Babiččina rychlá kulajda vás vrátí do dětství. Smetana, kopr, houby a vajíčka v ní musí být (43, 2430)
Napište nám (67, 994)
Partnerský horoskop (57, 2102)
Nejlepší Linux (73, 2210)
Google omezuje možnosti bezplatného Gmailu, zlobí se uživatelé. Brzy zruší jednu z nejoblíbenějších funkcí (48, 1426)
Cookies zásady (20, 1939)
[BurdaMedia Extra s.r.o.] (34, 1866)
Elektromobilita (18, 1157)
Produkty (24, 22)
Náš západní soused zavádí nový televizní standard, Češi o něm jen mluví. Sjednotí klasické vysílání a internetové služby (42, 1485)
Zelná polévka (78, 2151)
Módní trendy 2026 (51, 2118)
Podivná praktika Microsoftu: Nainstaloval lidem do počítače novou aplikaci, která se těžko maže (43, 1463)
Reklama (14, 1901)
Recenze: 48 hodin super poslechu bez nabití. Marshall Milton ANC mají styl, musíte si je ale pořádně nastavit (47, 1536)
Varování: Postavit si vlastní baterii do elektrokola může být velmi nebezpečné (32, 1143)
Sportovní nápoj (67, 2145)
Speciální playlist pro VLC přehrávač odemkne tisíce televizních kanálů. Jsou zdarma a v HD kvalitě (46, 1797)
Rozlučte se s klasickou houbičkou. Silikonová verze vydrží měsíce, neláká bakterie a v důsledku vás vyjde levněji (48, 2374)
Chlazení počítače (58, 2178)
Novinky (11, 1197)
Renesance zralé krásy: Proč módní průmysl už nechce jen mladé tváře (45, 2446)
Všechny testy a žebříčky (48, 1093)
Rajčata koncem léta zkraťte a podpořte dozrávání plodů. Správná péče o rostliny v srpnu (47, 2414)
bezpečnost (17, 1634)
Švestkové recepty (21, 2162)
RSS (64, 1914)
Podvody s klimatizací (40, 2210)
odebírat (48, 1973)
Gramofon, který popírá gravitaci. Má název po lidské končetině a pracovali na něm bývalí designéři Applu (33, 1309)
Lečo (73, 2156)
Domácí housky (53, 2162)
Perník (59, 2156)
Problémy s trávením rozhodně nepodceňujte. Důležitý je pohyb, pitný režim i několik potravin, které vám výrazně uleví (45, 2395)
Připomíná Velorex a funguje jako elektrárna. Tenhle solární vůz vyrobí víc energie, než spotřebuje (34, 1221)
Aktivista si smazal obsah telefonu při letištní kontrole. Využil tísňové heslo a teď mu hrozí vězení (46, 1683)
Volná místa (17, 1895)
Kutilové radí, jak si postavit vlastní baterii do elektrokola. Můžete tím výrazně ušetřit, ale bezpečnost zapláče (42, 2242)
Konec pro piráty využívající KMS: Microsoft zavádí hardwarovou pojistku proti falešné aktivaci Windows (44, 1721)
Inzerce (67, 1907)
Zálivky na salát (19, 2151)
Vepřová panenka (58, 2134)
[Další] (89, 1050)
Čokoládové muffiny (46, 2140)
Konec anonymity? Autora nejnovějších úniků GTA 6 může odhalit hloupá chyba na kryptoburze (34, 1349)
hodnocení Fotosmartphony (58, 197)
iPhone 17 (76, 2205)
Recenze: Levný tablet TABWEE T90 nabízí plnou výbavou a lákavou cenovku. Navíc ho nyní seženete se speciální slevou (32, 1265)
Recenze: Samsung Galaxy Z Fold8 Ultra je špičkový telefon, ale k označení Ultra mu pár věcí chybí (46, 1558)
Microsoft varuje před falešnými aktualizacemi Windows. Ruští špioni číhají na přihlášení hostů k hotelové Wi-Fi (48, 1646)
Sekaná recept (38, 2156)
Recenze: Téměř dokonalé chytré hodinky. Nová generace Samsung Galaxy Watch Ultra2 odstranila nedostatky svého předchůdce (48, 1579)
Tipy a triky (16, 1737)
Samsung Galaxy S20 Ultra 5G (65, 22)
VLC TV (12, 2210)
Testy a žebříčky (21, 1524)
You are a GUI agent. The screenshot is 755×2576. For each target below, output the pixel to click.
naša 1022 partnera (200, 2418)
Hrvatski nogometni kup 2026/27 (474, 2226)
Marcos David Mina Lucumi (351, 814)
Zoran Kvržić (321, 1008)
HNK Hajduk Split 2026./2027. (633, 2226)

###

◆ **What you have to do**
Out of the records above, pull the lines that include the word "Samsung".

◆ **Result of this exercise**
Recenze: Samsung Galaxy Z Fold8 Ultra je špičkový telefon, ale k označení Ultra mu pár věcí chybí (46, 1558)
Recenze: Téměř dokonalé chytré hodinky. Nová generace Samsung Galaxy Watch Ultra2 odstranila nedostatky svého předchůdce (48, 1579)
Samsung Galaxy S20 Ultra 5G (65, 22)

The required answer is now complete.